Articles like this make me even more relieved that Sweetie was able to land a job (the written offer arrived via FedEx today). However, he got his foot in the door because of an associate, a former co-worker, who works at the company. If you haven't been networking, I'd suggest you do so now. Ring up old friends you haven't talked to in a while. Join a professional group. You never know when that pink slip will turn up and in this economy, you need an "in" to get a job.

-- Anonymous, July 31, 2001

Just found out that a friend had been laid off. Part of a small group that gets together very infrequently to do a birthday movie. Invariably the conversation at dinner beforehand was congratulating her on her accumulating stock options, a wealthy person indeed on paper. I know she has been fiscally responsible, but it has to be a real kick.

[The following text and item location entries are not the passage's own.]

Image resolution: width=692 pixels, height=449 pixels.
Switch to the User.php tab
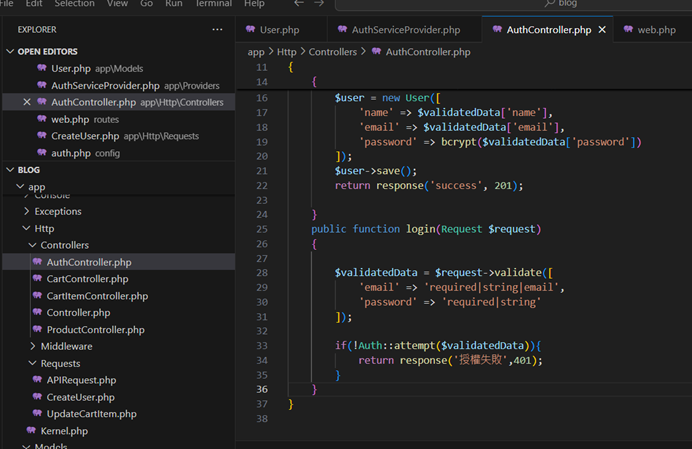[x=279, y=30]
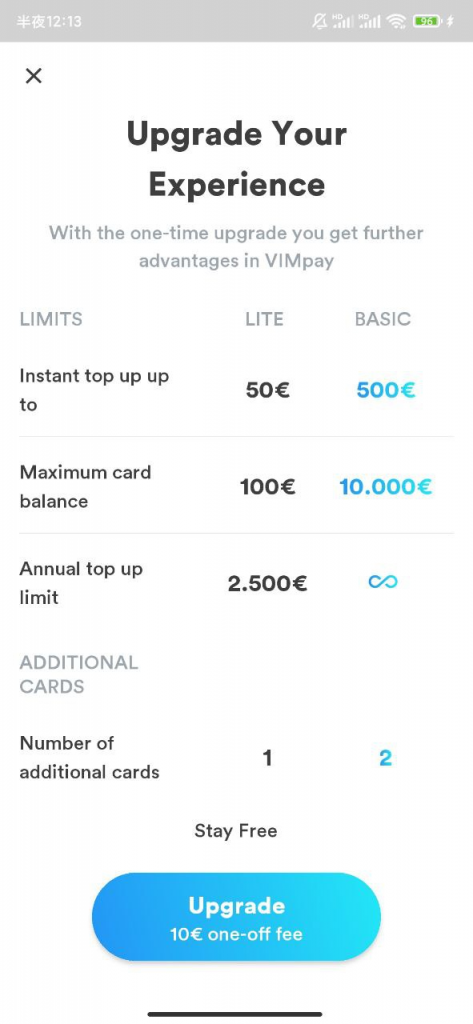The height and width of the screenshot is (1024, 473).
Task: Tap the BASIC additional cards count 2
Action: click(385, 758)
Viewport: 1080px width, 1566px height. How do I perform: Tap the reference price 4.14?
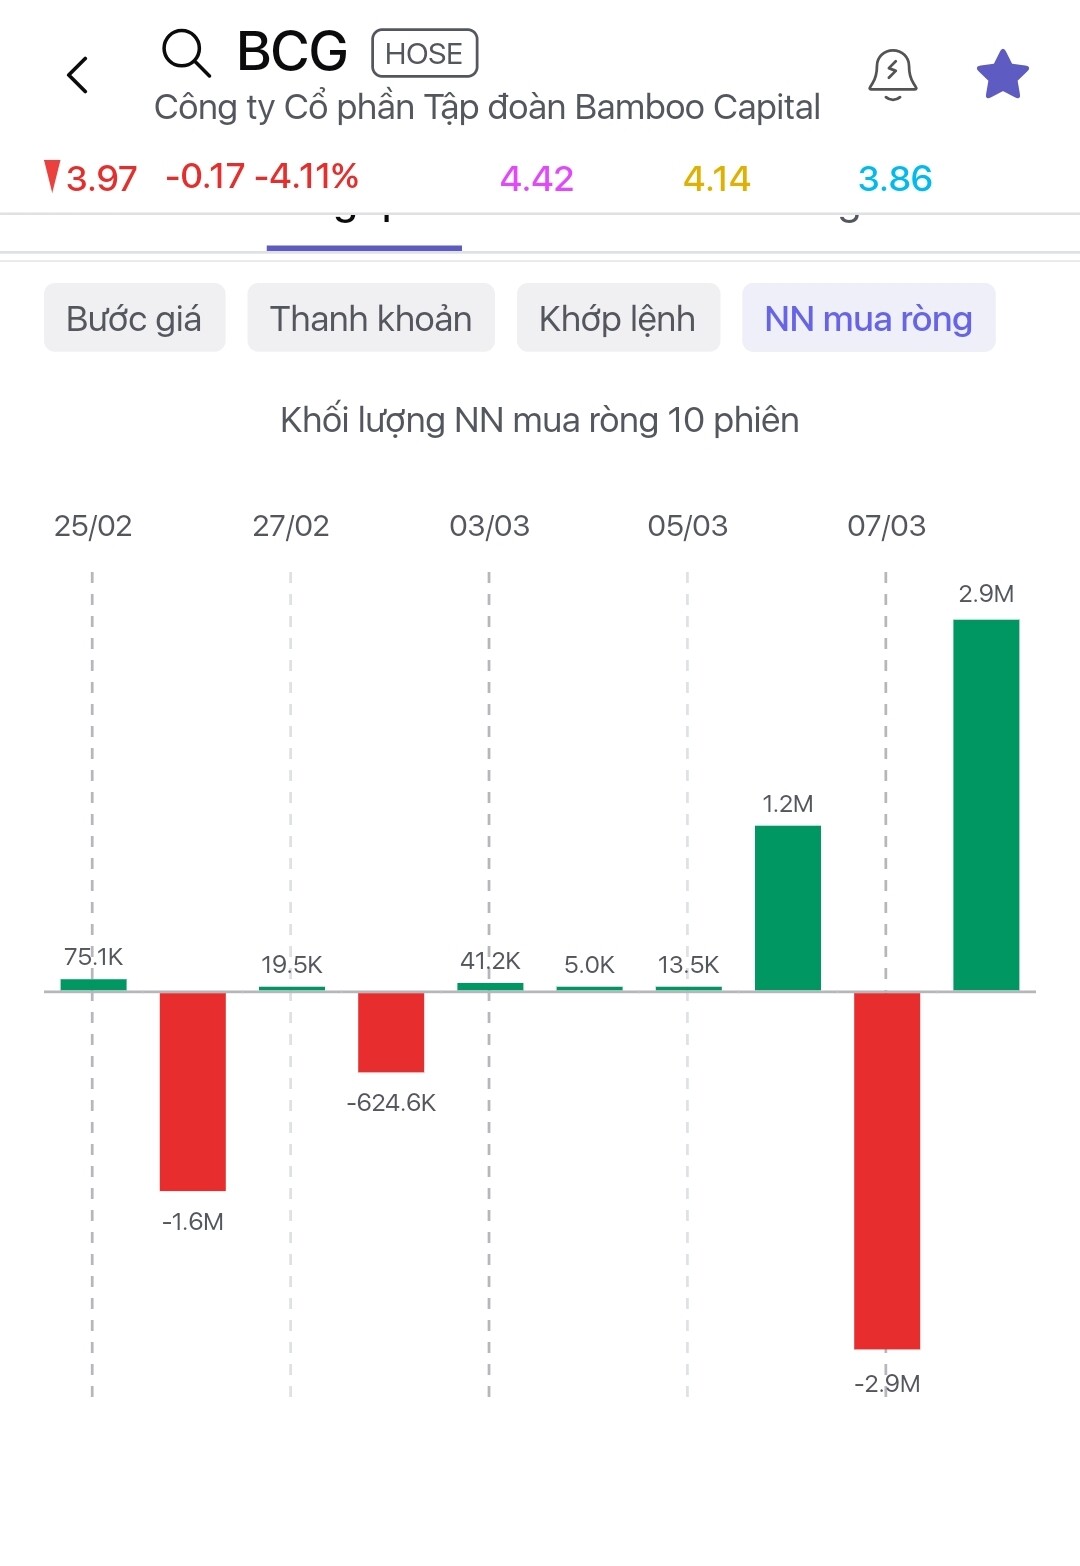[x=716, y=179]
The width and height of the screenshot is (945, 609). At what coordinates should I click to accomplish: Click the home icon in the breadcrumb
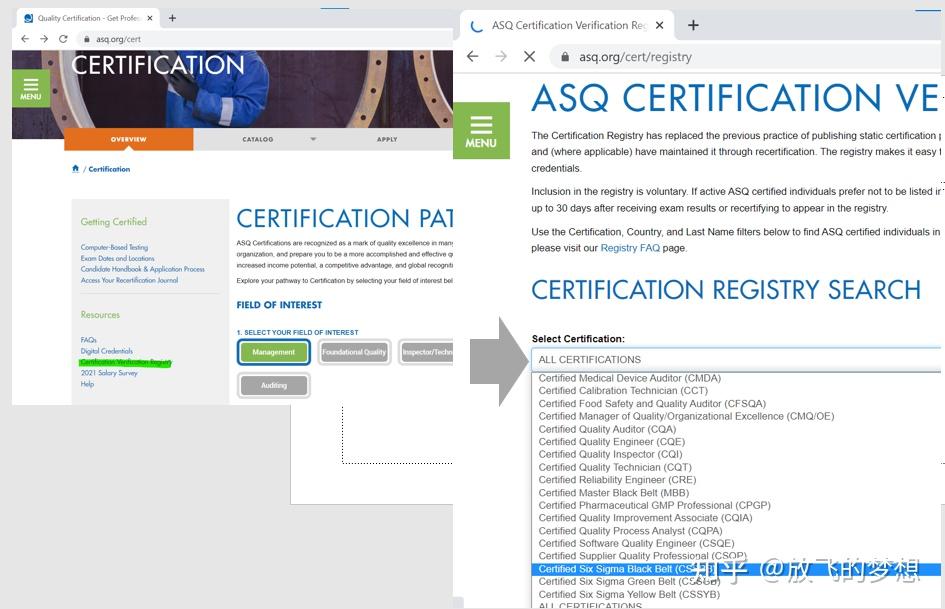[x=75, y=168]
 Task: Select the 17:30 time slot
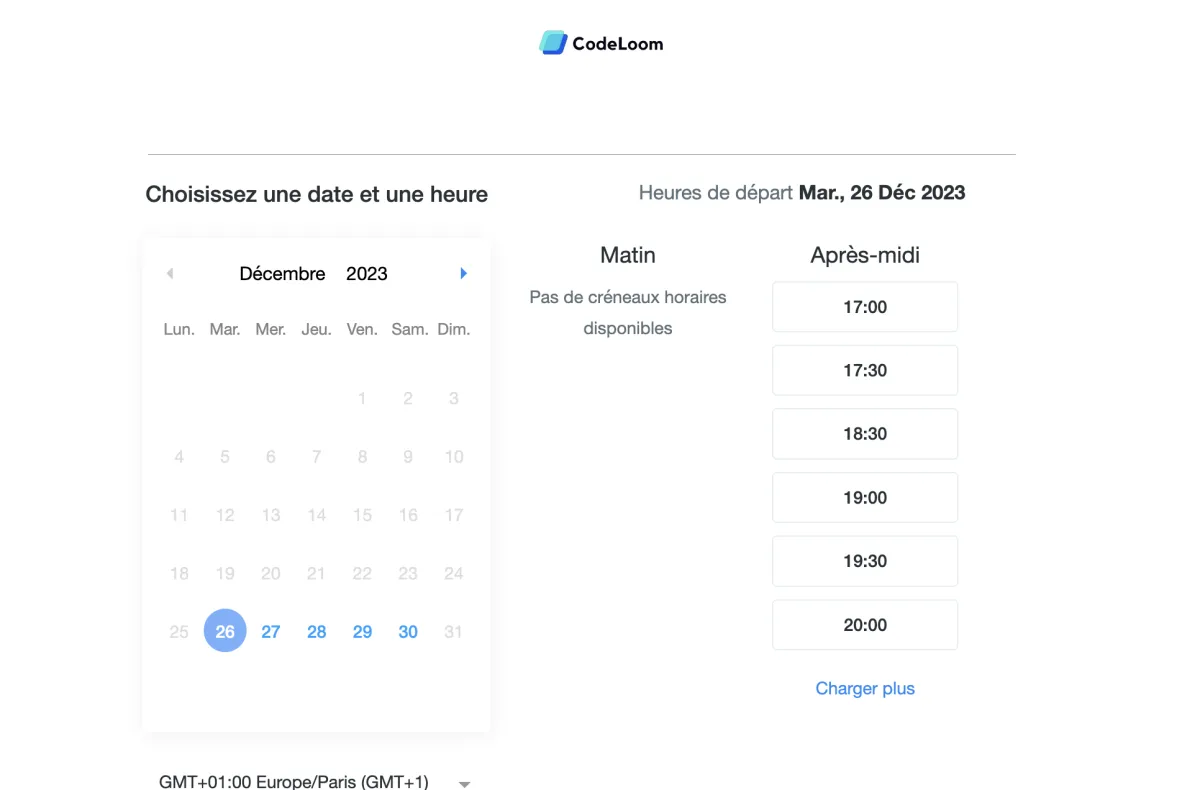click(x=865, y=370)
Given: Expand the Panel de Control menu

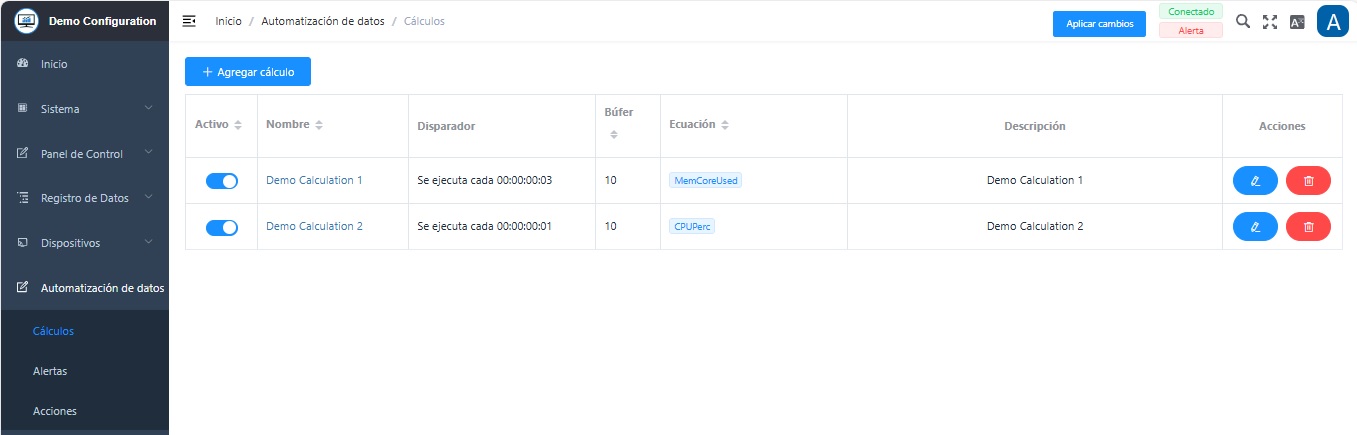Looking at the screenshot, I should pos(84,154).
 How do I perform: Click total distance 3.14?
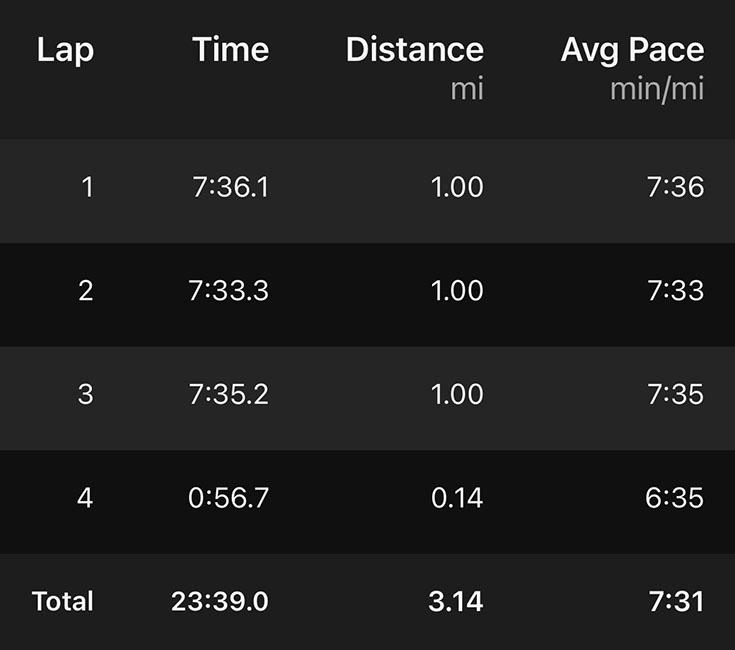[x=454, y=601]
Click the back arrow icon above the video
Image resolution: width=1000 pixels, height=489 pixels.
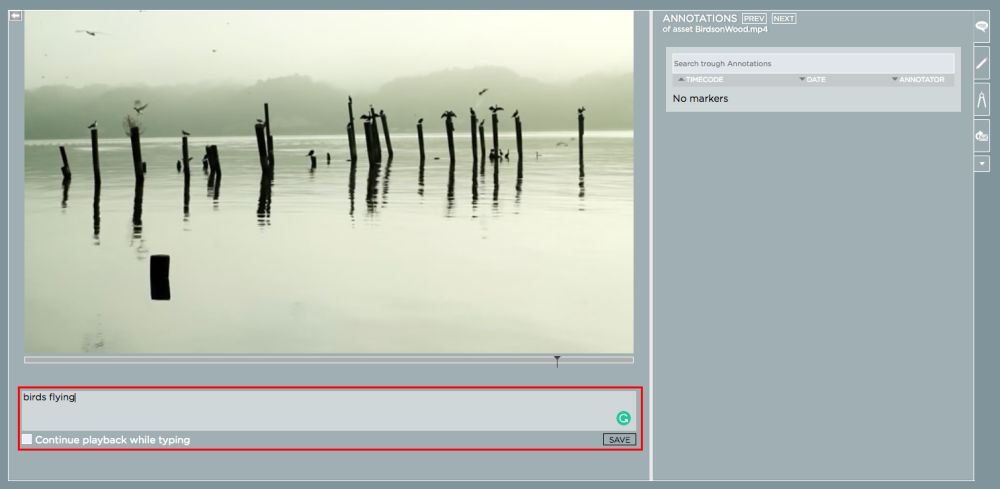point(15,16)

I think I read this morning that unemployment claims, or something along that line, were down for this past month. If so, I think that means the (official) unemployment rate may have dropped.

-- Anonymous, July 31, 2001


if the fed unemployment stats are based on the number filing for benefits, then it will be low.

there are those that have exhausted the benefits allowed and are still not working. They are not being counted. so it would be fair to say that the actual number is more than any stat you read about. Just look at all the homeless, which of course doesn't mean that all of them are jobless, but some are, and they aren't included in any of the stats.

then there are those that are not eligible for benefits at all. A truly rotten position to be in.